The skiing was not fantastic overall, but we did find some fun shallow snow on crust near tree line. Near Washington Pass there is small 1-2mm needle surface hoar covering the 6" of new-ish snow which is lightly faceted. This may matter when new snow falls.
As we ascended through tree line the wind effect became apparent and the recent storm snow varied in depth on top of the recent crust. By 6500' There was a 1-3" wind slab on the surface which was noticeably harder than the soft snow below. By 6700' we found ourselves at the edge of a small pocket where the wind slab was 18". We turned around here. The transition from a 2" slab to an 18" slab was pretty sudden; a good reminder of just how variable wind slab can be in depth and distribution.
Moving into safer locales we dug a pit at 6400' on a South aspect to see what's going on. A description of the layers is below. We performed an extended column test which produced a failure just above the MLK crust (ECTP 24 @ 47cm). This is about 20" down. The snow above the crust is faceting with the cold temps, but there haven't been signs of avalanches on this layer during or since the mid week warm up. Also, a propagation saw test we did on that layer indicates unlikely propagation (PST 58/100 down 47cm). This seems like a layer to keep an eye on when new snow or other changes come along. We did not observe the 1/5 buried surface hoar layer where we were (S facing above tee line).

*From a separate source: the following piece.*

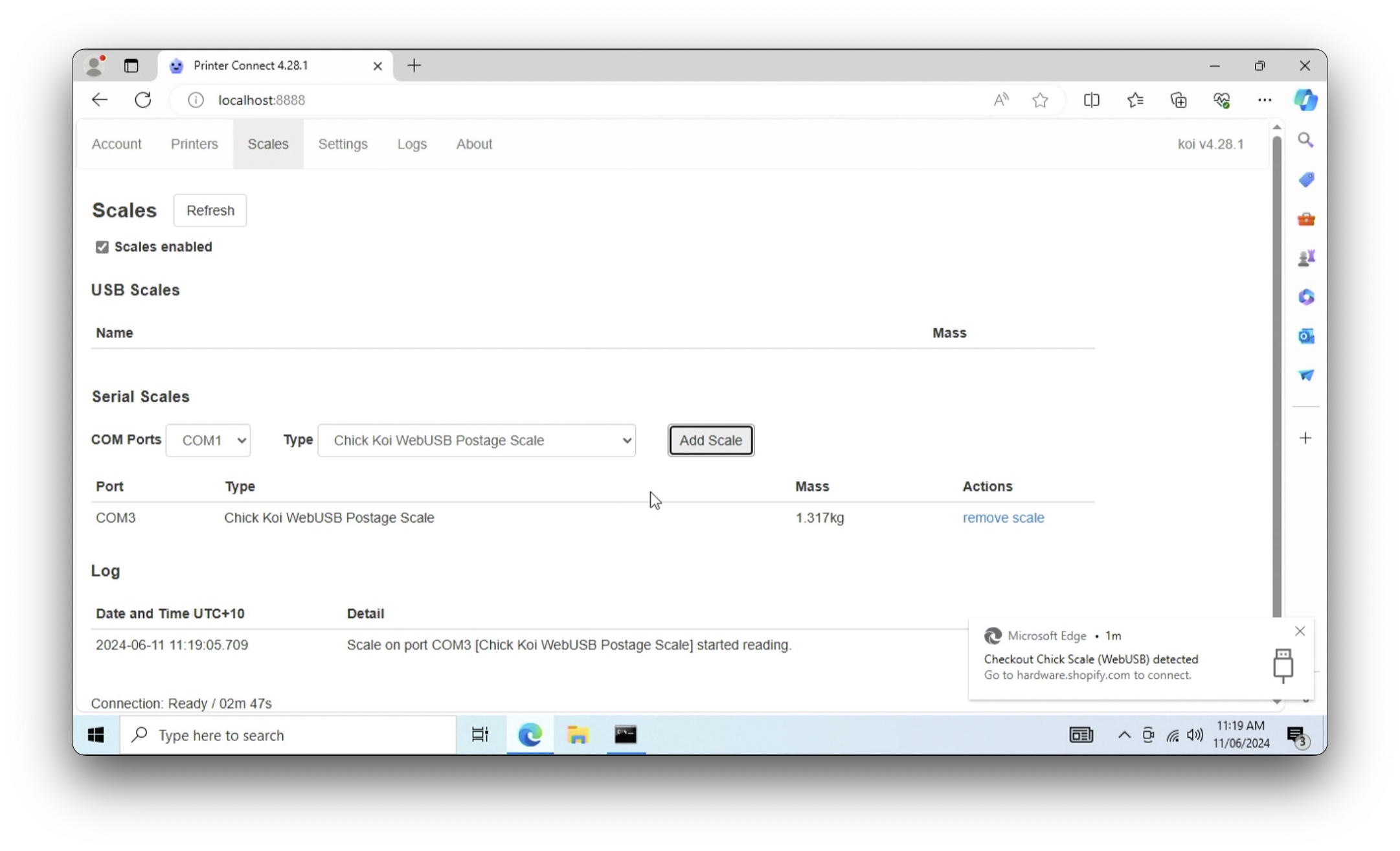Screen dimensions: 1400x851
Task: Refresh the page with reload icon
Action: click(x=142, y=100)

Overall height of snow varied from 170 to 230cm
Layers from the top down:
Surface-15cm: Decomposing fragments , 4 Finger hard
15-17cm (1/27 crust): Melt Freeze crust, pencil hard
17-48cm: Faceted crystals, 1 finger hard
48-55cm: (MLK crust): Melt freeze crust, pencil hard
55-80cm: Faceted rounded particle, pencil hard
80-105 (Xmas crust): Melt freeze crust in tiger stripe layers, pencil hard
105-205: snow to ground (we did not dig below Xmas crust)
A link to the Snow Weather and Avalanche Guidelines if you find snow crystal descriptions and snowpack tests interesting: https://www.americanavalancheassociation.org/swag
The wind slab above treeline seems to be the only avalanche problem at play right now, but lets keep an eye on upper snow pack crusts/ layers.